#### Supplied passage:
FMP: It’s not primarily poverty. Poor people are very innovative, very ingenious. So if you think about it, if there weren’t a social norm or an underlying value, you wouldn’t think of selling your child, right? You’d look to other solutions. There must be a set of underlying issues. Why not sell the boy, why choose that girl? You see, that’s the question! Why? It’s that value placed on girls. And until that value has shifted…
FG: I remember, years ago, I was talking to women from India who were telling me that girls were getting forced into marriage even in rich families. That’s when it clicked for me. All right. If rich families also marry off their daughters, it’s about something else!
I mean, there’s this knotty issue of sexuality, right? Controlling young girls’ sexuality. Because the need to control girls, to try to ensure that they are married while they’re still virgins has been, as you say, one of the unspoken causes of child marriage. And yet I remember ten years ago, we were discussing this and there were some who didn’t want to talk about issues of sexuality, because it would cause a backlash. Let’s talk about girls’ education, keeping girls in school instead. But we thought, unless we highlight the fact that the gender norms are really about controlling sexuality, we’re going to miss the boat in terms of solutions. What did you think about that?
FMP: I agree. I think that is too serious an issue not to talk about it. Girls Not Brides joined the Child, Early and Forced Marriage and Unions Sexuality Working Group to compile and publish a report called Tackling the Taboo [Tackling the Taboo: Sexuality and gender-transformative programs to end child, early and forced marriage and unions], with case studies from Kenya, Nigeria and India. We partnered with groups that are at the forefront of work on sexuality to produce this report, and launched it in Nairobi in 2019 at the International Conference on Population and Development+25 meeting. I remember feeling a bit nervous because there were groups which, as you say, did not want to talk about sexuality in the context of child marriage. Meanwhile, the report was saying that we need to make sure that comprehensive sexuality education is included in schools, we need to make sure girls have information and power over their own sexuality, and we need to put girls at the heart of that conversation. Girls are controlled because they don’t have information. Let’s ensure they can access the information they need, rather than covering our eyes and thinking, oh my God! The Tackling the Taboo Report started opening up some of these conversations. It’s not an easy conversation. People get uneasy about it, but we have to talk about it.
FG: In which countries or regions is the problem of child, early and forced marriage the most acute?
FMP: 29 of the countries with the highest rates are in Africa. Countries like Niger, Mali, Burkina Faso and Nigeria have a high percentage of child marriages. But when you look at absolute numbers, India has the most child marriages. But the beauty of India is that we have seen consistent declines in child marriage there [from 54% in 1992/1993 to 27% in 2016]. We have also started to see declines in Ethiopia. But some of the circumstances we are facing right now—COVID, climate change, war, the cost of living—are reversing some of these statistics because it’s rendering girls and families more vulnerable.
FG: What are you seeing are the impacts on girls themselves of getting married at 13, 14?

#### Provided information:
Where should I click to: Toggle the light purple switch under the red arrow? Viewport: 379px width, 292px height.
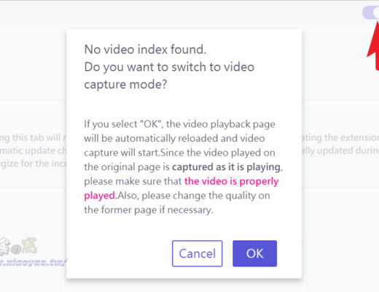coord(371,12)
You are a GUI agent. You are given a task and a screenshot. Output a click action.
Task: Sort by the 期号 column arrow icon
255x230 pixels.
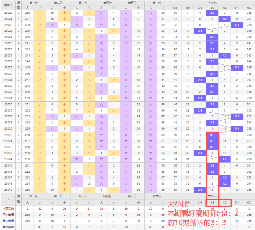coord(11,5)
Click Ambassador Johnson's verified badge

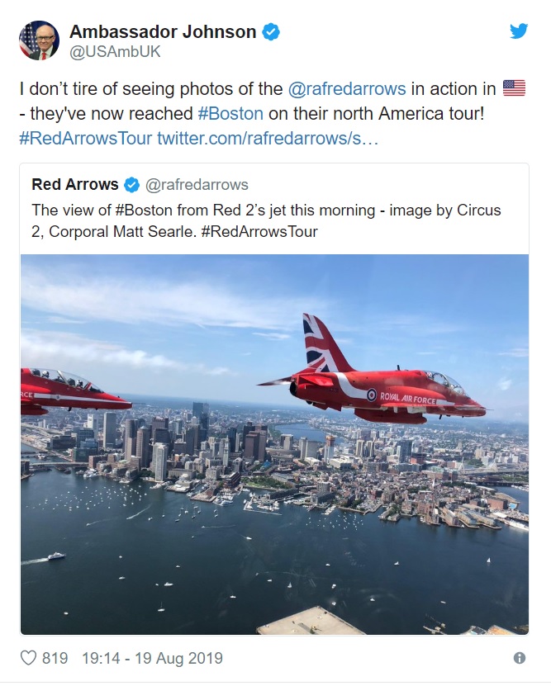271,32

#### Work request:
Translate this sentence from the interview on child marriage into Spanish: "Girls are controlled because they don’t have information."

#### Solution to the problem:
Las niñas son controladas porque no tienen información.